··· Document text ···
It is important to note that in the period of modernity the political process was nationally based. Apart from the extraordinary transnational capacity of political power in the context of imperialism (which began to wane by the early twentieth century for the major imperial powers such as Britain and France), political power has traditionally been territorially delimited. The writ of political power in a given developed country, in other words, ran only as far as its borders, where it came up against another institutionalized and territorialized political power with similar limitations. However, within its legitimate sphere of influence, institutionalized political power in the form of liberal democracy was able to have a sometimes-central role in the shaping of the economy, as we saw in the state’s role in the phase of mid-twentieth-century Fordism and the ‘managed economy’. Thus constituted, the institutionalized, representative politics occurring in the parliaments and congresses of the Western democratic countries came to be seen, by the mid- to late twentieth century, as the essence of what politics is, and as reflective of the ‘self-evident truths’ of democracy that US President Lincoln had in mind in his famous speech of 1858. However, this perspective connoted a form of timelessness in the institutional political process that neglects the historical tensions between capitalism and democracy, tensions where the power (the capacity) of one may be augmented at the cost of the other.
For much of the period of modernity these tensions waxed and waned to produce the dynamic basis of historical development. However, this dynamic ensures that things never stay the same, and self-evident truths can be eclipsed by new realities. This happened, I will now demonstrate, in the transition from a modernist society – based upon the interactions of capitalism and democracy – to a postmodern society that is still based upon the interaction between the economic and the political, an interaction that is deeply inflected by information technologies.
··· Information given ···
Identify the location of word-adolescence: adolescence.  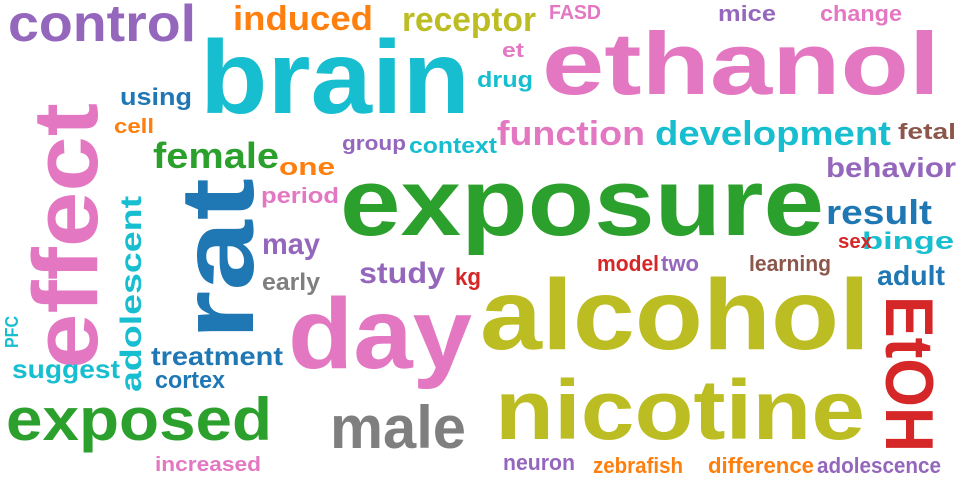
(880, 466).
···
··· Information given ···
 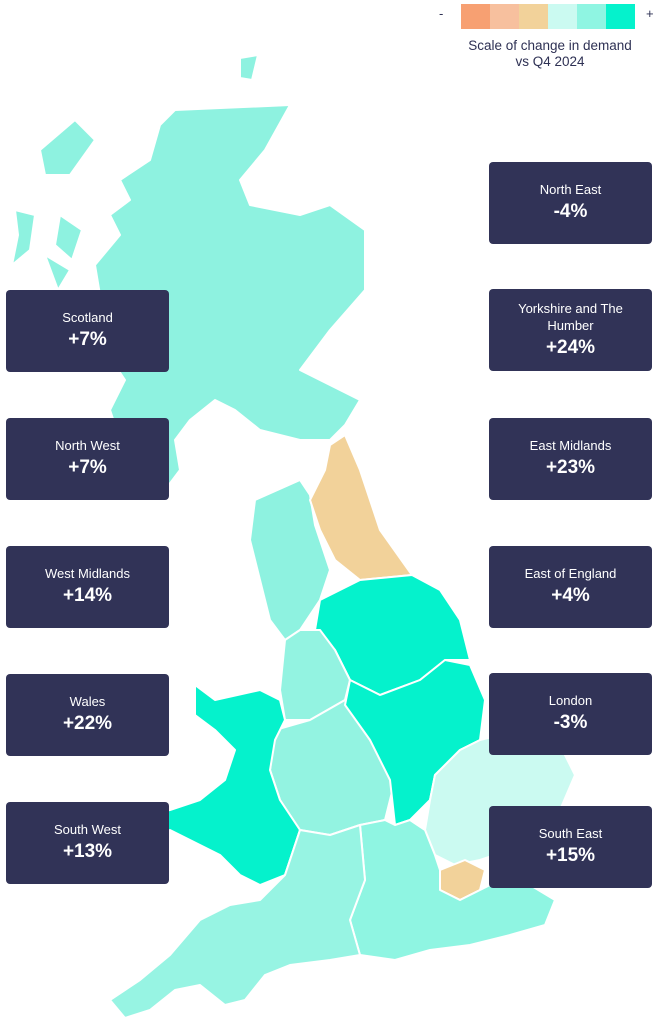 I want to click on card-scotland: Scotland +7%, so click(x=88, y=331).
···
**Work request A**
Decide whether each statement below agrees with the passage on politics in modernity, answering yes or no and quoting the deciding words of the passage: (i) the transnational capacity of the major imperial powers began to weaken by the early twentieth century; (ii) political power in a developed country extended beyond its borders; (iii) the postmodern society no longer rests on an interaction between the economic and the political.
**Work request B**
Carry on the passage on politics in modernity, starting right after its final sentence.

**Written reply A**
(i) Yes: "which began to wane by the early twentieth century for the major imperial powers such as Britain and France"
(ii) No: "ran only as far as its borders"
(iii) No: "a postmodern society that is still based upon the interaction between the economic and the political"

**Written reply B**
The message and the medium
A growing vacuum takes over the places that institutional politics used to inhabit. We see the sterile atmosphere of its politics when it tries to use information technologies to ‘connect with the people’, to keep voters ‘in touch’ and show itself to be still relevant to the globalized age of information. Establishment politics got in on the act at a relatively early stage of the evolution of the Internet, with President Clinton and Vice President Gore singing its praises during the late 1990s, and rapidly establishing direct email contact between the people and the White House (president@whitehouse.gov). However, some media and social theorists saw the dangers, as well as the promise, of what was termed the ‘digital Town Hall’ where virtual communities could come together in a virtual agora, named after the Greek place where ‘the people’ gathered. Howard Rheingold, for example, thought that either ‘Virtual communities could help citizens revitalize democracy, or they could be luring us into an attractively packaged substitute for democratic discourse’ (1993: 220). It is the question of control, I think, that decides Rheingold’s conundrum. Does information technology actually empower people to engage in meaningful dialogue with each other and with their elected representatives? Or does it shape the parameters of the communication, to the point where the medium becomes the message, to paraphrase Marshal McLuhan?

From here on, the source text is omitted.